2. Economics. Since I do have a family to support, it would cost me a lot of money to move. My wife likes her job a great deal and doesn't want to leave it--yet. I predict some chest-thumping from some he-men who would never let their women boss them around in such fashion, but in my experience, those stories often seem to start out "back when I was married, I . . . ."
My wife doesn't run our life, but I do respect her and I do listen to her ideas. She's pretty bright and infinitely more practical than I.
3. In a republic, there is always hope. Illinois is going through some convulsions now, but often that's what it takes to make a change. Blagojevich, whose election was enough to make some gun grabbers crow that they were the majority, has done little on guns except run and hide as we push our agenda forward, and he's a guaranteed one-termer. If we can get a CCW bill out of committee during his term, we can perhaps force him to announce a veto (he likes to do that before bills even pass, for some reason) and tie that to his loss. That makes the next guy think twice. They probably won't believe that he lost because he vetoed CCW (Blagojevich is going to lose regardless) but they'll know it wasn't enough to help him.
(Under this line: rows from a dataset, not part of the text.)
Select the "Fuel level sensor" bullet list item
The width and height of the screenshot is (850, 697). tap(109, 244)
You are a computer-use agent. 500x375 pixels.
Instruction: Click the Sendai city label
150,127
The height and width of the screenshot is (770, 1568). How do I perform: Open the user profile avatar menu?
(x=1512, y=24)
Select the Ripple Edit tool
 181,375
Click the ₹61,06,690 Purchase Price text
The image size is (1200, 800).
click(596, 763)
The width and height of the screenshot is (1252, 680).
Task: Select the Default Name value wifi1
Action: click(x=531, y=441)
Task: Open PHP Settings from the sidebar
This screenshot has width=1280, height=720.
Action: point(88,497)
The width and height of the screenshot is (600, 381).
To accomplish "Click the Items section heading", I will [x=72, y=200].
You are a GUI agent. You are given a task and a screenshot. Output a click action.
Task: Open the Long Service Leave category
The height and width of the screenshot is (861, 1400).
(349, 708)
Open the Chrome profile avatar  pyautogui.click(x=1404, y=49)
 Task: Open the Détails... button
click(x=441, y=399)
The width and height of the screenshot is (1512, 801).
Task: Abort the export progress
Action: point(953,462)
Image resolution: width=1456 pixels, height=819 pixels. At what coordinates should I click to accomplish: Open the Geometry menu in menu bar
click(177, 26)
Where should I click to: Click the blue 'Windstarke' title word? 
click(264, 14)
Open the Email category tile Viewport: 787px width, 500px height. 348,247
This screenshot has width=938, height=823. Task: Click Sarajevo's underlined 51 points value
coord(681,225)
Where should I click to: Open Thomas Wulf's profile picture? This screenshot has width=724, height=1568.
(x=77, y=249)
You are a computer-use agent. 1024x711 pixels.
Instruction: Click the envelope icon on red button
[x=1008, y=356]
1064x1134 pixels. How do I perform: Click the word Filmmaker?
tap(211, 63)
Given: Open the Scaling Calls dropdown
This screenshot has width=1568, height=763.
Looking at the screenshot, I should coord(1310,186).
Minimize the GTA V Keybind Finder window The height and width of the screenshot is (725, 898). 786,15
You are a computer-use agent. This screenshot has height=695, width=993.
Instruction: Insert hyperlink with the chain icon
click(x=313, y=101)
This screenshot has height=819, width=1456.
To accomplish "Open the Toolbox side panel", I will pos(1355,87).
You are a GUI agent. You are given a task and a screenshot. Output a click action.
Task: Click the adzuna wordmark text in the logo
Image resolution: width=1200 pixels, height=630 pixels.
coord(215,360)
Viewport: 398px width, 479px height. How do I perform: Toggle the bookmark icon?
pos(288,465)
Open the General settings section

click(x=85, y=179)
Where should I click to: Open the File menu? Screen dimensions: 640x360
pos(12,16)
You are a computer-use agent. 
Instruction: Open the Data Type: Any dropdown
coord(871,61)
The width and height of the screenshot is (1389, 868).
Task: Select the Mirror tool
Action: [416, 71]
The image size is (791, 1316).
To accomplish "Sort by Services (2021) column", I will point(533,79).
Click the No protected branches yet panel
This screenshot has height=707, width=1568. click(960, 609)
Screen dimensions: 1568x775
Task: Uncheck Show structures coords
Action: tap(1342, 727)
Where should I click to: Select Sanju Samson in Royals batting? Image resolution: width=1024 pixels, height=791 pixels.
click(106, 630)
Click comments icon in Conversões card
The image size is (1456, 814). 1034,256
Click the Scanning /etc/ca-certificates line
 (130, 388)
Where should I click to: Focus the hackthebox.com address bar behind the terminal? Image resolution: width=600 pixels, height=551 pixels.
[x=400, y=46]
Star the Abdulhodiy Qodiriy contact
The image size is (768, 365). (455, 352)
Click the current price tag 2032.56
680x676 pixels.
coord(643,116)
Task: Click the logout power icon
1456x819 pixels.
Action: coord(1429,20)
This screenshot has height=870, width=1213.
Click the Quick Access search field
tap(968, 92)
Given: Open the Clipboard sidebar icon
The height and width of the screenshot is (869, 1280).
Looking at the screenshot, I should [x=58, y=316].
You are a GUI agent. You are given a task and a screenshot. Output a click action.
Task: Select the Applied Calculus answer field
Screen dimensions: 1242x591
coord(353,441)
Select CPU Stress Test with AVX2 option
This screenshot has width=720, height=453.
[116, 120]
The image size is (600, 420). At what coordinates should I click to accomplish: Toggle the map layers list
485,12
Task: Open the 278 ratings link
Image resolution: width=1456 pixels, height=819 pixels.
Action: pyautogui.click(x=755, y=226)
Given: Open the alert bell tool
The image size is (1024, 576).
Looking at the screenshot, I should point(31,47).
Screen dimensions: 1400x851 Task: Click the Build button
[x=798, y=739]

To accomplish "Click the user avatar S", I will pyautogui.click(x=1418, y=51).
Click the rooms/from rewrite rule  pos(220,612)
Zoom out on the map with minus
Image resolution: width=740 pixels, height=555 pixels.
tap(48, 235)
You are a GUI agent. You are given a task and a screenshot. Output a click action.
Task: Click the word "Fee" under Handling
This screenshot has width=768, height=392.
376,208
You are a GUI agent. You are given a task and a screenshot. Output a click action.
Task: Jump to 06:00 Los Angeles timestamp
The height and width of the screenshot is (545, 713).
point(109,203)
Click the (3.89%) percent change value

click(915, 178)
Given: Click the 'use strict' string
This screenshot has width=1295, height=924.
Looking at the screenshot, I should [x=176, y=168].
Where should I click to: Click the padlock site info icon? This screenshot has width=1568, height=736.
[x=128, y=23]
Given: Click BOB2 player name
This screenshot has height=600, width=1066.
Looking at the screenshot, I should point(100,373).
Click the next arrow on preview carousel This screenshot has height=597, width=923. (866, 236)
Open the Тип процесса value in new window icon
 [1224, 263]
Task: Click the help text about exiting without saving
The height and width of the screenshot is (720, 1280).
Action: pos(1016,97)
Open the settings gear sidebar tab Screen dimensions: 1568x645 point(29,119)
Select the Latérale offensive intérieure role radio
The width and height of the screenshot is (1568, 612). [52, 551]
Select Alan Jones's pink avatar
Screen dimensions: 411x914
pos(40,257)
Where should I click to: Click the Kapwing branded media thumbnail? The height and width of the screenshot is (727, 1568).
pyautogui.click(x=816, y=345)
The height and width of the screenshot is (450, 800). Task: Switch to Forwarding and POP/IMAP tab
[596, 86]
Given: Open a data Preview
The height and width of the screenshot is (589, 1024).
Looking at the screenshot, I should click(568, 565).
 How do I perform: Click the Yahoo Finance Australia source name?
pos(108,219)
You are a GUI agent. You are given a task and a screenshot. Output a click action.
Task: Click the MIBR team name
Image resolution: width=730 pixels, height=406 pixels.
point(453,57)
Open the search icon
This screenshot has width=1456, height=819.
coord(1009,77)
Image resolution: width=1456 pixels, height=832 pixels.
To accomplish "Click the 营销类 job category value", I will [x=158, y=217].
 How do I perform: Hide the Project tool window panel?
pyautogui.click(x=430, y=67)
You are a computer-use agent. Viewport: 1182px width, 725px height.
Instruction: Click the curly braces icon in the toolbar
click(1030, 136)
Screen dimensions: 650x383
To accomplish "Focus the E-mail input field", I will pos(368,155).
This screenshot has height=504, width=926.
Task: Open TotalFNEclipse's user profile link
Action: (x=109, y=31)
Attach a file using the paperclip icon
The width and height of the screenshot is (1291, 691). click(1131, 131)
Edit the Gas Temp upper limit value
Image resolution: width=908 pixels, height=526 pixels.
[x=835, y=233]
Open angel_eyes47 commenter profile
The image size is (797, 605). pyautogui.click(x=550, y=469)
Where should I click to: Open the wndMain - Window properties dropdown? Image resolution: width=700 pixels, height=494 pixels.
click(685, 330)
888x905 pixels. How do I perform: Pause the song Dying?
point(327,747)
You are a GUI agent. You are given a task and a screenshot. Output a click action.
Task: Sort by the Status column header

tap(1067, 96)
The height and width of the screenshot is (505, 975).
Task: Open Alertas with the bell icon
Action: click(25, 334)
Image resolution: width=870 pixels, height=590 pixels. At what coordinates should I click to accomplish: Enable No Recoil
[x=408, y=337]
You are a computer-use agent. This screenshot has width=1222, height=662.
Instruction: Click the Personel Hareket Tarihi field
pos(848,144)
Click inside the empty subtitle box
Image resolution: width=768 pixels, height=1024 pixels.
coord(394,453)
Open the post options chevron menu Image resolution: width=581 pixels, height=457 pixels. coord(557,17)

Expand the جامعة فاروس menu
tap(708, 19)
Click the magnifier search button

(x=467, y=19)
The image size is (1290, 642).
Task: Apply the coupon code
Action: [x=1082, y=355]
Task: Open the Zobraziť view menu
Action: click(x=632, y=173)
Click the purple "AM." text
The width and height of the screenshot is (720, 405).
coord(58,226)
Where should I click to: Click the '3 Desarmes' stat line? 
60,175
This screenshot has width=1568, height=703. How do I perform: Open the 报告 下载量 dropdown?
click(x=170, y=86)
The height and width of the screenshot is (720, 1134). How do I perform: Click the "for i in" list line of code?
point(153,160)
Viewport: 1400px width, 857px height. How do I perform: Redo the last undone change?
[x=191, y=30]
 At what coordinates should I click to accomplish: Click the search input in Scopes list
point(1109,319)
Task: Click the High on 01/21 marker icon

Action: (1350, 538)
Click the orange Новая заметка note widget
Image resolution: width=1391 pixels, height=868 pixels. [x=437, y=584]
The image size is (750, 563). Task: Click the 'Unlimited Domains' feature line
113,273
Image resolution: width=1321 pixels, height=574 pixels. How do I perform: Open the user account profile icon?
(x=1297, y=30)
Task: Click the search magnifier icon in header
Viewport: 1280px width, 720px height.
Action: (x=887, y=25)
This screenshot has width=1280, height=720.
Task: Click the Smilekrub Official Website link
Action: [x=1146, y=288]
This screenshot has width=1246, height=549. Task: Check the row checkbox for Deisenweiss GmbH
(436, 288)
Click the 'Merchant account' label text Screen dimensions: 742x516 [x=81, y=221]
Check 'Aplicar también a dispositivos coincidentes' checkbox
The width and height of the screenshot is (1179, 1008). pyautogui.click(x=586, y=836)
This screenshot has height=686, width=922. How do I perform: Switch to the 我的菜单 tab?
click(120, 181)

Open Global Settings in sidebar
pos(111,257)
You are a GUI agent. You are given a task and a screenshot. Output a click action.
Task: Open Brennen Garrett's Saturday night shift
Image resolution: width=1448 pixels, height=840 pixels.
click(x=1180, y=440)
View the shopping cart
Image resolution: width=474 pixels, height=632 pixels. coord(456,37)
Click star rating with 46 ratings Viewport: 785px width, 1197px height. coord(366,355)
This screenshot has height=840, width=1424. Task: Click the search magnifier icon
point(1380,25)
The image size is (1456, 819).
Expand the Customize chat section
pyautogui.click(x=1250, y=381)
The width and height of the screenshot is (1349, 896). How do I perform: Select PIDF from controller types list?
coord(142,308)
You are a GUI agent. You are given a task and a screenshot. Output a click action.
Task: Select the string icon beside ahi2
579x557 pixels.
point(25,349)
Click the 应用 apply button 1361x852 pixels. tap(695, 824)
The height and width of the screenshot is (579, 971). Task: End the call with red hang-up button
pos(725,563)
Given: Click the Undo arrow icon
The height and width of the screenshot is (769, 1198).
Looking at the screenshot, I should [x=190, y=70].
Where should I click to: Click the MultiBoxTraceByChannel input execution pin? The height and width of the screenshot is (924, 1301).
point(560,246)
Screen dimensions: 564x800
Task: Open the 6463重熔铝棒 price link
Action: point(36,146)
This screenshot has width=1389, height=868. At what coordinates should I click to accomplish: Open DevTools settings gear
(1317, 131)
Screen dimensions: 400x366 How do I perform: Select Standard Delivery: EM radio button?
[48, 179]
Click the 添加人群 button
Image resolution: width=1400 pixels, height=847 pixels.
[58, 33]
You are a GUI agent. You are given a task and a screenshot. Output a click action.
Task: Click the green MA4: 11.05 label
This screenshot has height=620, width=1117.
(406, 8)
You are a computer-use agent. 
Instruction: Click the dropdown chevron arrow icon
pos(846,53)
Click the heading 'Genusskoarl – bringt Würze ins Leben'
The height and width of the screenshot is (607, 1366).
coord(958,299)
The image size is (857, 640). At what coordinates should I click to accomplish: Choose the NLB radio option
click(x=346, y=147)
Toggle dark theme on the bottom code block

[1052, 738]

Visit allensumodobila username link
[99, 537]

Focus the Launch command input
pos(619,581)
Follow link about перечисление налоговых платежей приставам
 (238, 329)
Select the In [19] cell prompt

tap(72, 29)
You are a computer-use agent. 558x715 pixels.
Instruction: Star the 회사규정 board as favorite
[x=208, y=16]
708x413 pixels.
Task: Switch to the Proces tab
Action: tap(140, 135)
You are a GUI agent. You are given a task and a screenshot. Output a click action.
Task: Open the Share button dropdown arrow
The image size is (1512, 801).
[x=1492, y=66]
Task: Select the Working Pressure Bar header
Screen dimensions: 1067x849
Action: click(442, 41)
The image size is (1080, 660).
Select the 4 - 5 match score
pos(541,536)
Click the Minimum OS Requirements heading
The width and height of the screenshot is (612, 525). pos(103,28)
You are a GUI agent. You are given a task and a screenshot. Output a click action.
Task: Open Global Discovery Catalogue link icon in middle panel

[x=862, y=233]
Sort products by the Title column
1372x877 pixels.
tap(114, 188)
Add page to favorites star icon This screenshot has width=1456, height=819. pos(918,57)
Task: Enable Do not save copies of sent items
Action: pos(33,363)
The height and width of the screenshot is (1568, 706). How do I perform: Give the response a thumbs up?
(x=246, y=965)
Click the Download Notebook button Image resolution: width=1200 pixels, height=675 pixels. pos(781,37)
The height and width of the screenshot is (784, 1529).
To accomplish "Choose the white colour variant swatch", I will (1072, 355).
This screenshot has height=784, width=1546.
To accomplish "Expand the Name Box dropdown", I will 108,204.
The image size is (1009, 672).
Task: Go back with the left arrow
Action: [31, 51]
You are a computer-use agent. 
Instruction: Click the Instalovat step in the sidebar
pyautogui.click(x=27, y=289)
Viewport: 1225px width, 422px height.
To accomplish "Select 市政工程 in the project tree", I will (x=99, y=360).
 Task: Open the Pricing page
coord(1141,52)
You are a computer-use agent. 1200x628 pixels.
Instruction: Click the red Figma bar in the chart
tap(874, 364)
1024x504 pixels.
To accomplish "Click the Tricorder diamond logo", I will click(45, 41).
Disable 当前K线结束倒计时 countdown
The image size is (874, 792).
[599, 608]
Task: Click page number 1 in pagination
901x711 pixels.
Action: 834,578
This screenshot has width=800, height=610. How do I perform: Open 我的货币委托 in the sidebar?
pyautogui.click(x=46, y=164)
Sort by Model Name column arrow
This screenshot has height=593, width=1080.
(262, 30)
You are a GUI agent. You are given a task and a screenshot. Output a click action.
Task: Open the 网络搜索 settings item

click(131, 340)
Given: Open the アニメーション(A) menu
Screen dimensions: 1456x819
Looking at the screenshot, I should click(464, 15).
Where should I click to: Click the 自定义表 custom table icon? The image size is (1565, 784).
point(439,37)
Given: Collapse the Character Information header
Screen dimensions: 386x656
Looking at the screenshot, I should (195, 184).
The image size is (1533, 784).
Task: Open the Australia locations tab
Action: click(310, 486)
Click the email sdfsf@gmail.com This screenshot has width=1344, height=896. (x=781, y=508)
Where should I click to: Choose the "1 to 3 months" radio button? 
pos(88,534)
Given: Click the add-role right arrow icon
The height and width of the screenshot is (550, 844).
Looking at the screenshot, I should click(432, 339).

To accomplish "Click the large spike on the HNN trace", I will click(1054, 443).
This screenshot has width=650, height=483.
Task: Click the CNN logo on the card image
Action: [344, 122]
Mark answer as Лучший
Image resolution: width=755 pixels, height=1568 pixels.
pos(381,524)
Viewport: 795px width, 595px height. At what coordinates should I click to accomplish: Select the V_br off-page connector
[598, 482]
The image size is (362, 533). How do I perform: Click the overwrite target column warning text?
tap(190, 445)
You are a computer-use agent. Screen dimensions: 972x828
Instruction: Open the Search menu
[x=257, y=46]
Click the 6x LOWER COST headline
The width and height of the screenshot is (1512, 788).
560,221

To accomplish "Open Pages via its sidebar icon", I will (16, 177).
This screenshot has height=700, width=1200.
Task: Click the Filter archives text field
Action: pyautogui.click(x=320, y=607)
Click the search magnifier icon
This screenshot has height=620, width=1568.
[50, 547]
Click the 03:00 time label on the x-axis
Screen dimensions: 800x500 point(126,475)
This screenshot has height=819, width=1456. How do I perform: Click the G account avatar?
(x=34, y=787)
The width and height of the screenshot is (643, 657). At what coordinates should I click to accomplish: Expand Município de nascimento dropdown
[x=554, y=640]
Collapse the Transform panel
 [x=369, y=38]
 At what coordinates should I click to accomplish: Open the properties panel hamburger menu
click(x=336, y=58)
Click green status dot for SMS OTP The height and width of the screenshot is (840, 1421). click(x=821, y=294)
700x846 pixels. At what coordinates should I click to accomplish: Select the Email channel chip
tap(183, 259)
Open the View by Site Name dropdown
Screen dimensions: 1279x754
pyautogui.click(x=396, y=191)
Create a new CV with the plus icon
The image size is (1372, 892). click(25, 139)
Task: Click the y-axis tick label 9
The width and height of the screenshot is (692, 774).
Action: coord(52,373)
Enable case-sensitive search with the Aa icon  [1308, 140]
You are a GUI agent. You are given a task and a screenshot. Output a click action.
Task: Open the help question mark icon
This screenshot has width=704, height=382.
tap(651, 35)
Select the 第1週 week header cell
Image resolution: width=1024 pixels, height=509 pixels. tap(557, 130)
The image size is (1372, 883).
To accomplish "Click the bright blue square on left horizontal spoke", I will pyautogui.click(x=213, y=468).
Alan Keyes, if he can ever get a chance to express his point of view in the Senate campaign rather than fielding idiot questions about made-up counties, will bring the issue of guns to the fore in a way most candidates are afraid to do in Illinois. He's probably going to lose to Obama (the media campaign to hate Alan Keyes is amazing) but if anyone tries to tie that to his stance on guns, it will be easy to point out that whoever ran against Obama was limited to miracles anyway.
I still think about leaving sometimes. When I finish the Special Ed degree I'm starting this semester, I'll be a lot more mobile. My wife has the same degree (she just finished the same MS program I'm entering--it's polite to take turns.)
She does insist that if we move, we have to go somewhere with milder winters. My first choice, Indiana, is right out. I'm thinking Kentucky or Tennessee, although I've always wanted to live in Texas.
In the meantime, although I certainly sympathize with those who are leaving, I want to carry on a fight.